Marathon runners amaze me. I'm going to run 2 miles today, and I'm whining already.
I think PG was not at all a distance runner, but trained really hard to do this.
"amaze me" s/b "are completely insane".
Unfogged fun running fact of the day: my mom autopsied Jim Fixx.
(Pedantry pre-emption: 'to autopsy' is standard usage in the forensic pathology biz.)
Distance running is for masochists. Running is fine and all while doing a sport like soccer, but running for the sake of running? No thanks.
At least the scenery changes along the way.
Pg wasn't running for the sake of running; she was running for the sake of raising funding for leukemia and lymphoma research.
At least the scenery changes along the way.
The inspirational stretches of your hometown, as seen from the sidewalk.
Jim Fixx, Adele Davis, Jerome Rodale. Coincidence? I think not. Maybe McDonalds, Maybe Cargill.
I never knew that Rodale died on Dick Cavett's show minutes after swearing that he never felt better in his life. Tragic, but wow.
That's really the perfect time to die. Good for Rodale.
Aw, that's awesome of PG. She's so cool.
In Fixx's case, incidentally, the cause of death was heart attack related to atherosclerosis and hereditary heart disease. Moral: you can get fit on your own, but see your doctor anyway.
Moral: you can get fit on your own, but see your doctor anyway.
A friend of the family has a very similar genetic history to Fixx, and even with a pretty religious exercise and diet routine, and staying very slim, still had to have quadruple bypass or some such in his 50's. He had already outlived a number of his male relatives, but sometimes a shitty genetic hand can't be escaped.
Is this insider knowledge? Or is Jesus......part of the coverup?
is Jesus......part of the coverup?
you want the Kirk Cameron thread for these concerns.
18: Remember that part of the Fixx story is that he was an overweight, two-pack-a-day smoker before he became the running guru, so you can still maybe blame R.J. Reynolds and McDonald's. Blame them anyway, on principle.
I clearly remember answering the phone the day after he died, and the first words out of my mother's mouth were, "You'll never guess who I autopsied yesterday."
On the Fixx thing, I like the rejoinder I heard once from a marathon runner: sure, get fit and you may not live a day linger -- but you'll live a longer day.
I've been on a running kick this year.

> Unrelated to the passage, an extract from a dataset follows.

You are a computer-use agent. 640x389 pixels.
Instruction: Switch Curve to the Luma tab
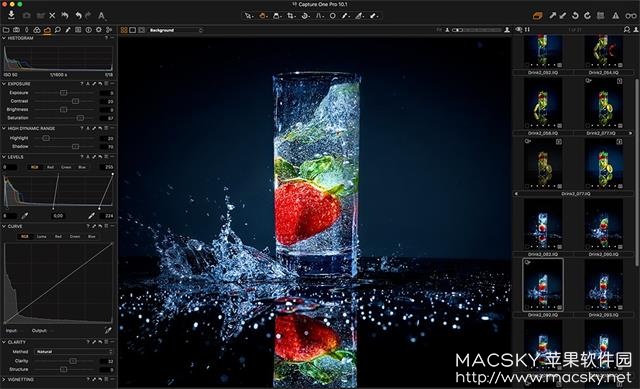click(42, 236)
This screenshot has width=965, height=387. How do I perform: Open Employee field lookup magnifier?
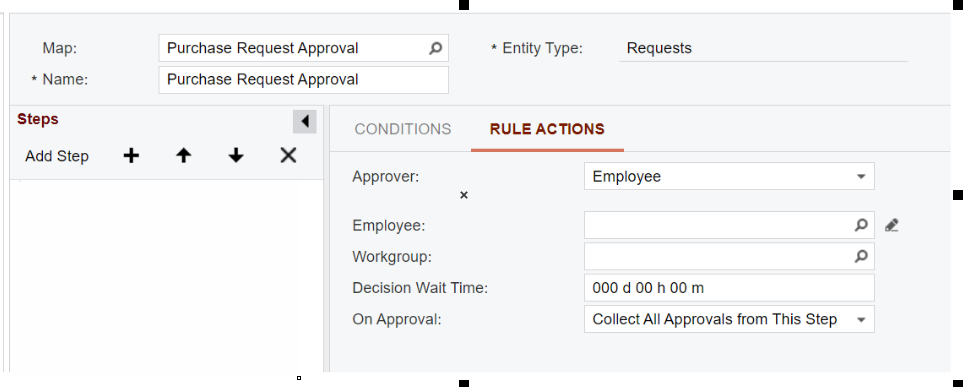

It is a fundamentally stupid activity, but I've stuck with it because a) I'm trying to become more hott by losing weight b) My nifty GPS collects copious data about each run, which means that I can look back and feel good about making progress on something, and c) When I finish a hard run, I get a fabulous feeling of relaxation that generally lasts a couple hours.
21: It would probably have been sporting of me to venture a guess, but on the spur of the moment I was unable to choose from among the vast set of people who might have died in the state of Vermont the previous day. Plus, it was a weekend summer morning during my college years, and I may have been hung over.
While watching The (meh) American President, I'm in an argument with a friend about what the effects would be if, in a major speech, a prominent Democratic politician said they're "a card-carrying member of the ACLU." Is there any polling on public impressions of the ACLU?
I hope you're the one saying it would sink him. But I don't know of any polling to back that up.
The only reason ever to run is to run away from the cops.
Is there any polling on public impressions of the ACLU?
This surely can't help.
26: Isn't that one of the lines that sunk Dukakis back in '88?
26: Yes, I was suggesting that things had changed, but had no data.
33: I'd like to hope you are right.
Congrats to Profgirl!
She is the new Unfogged Studdette.
She's the original Unfogged Pinup Girl, actually.
No, will, you newbie, she is the old Unfogged Studette. I take it you weren't around in the days of PG's pantyblogging (sadly taken down since).
Rodale died on Dick Cavett's show minutes after swearing that he never felt better in his life.
"Do I look strange?"
Hurrah for Profgrrrl!
Heebie is an elitist separatist. It has to be said.
an elitist separatist
Heebie and I plan to establish a remote homeland for our elitist brethren, that we need have no intercourse with the egalitarian.
You don't want to go to HELL do you you? -- That's a long way!
It means she left a "log" in her pantybs.
Give the computer back to your father, 45.
Clownae: No you won't. She's "that" kind of separatist, IYKWIM.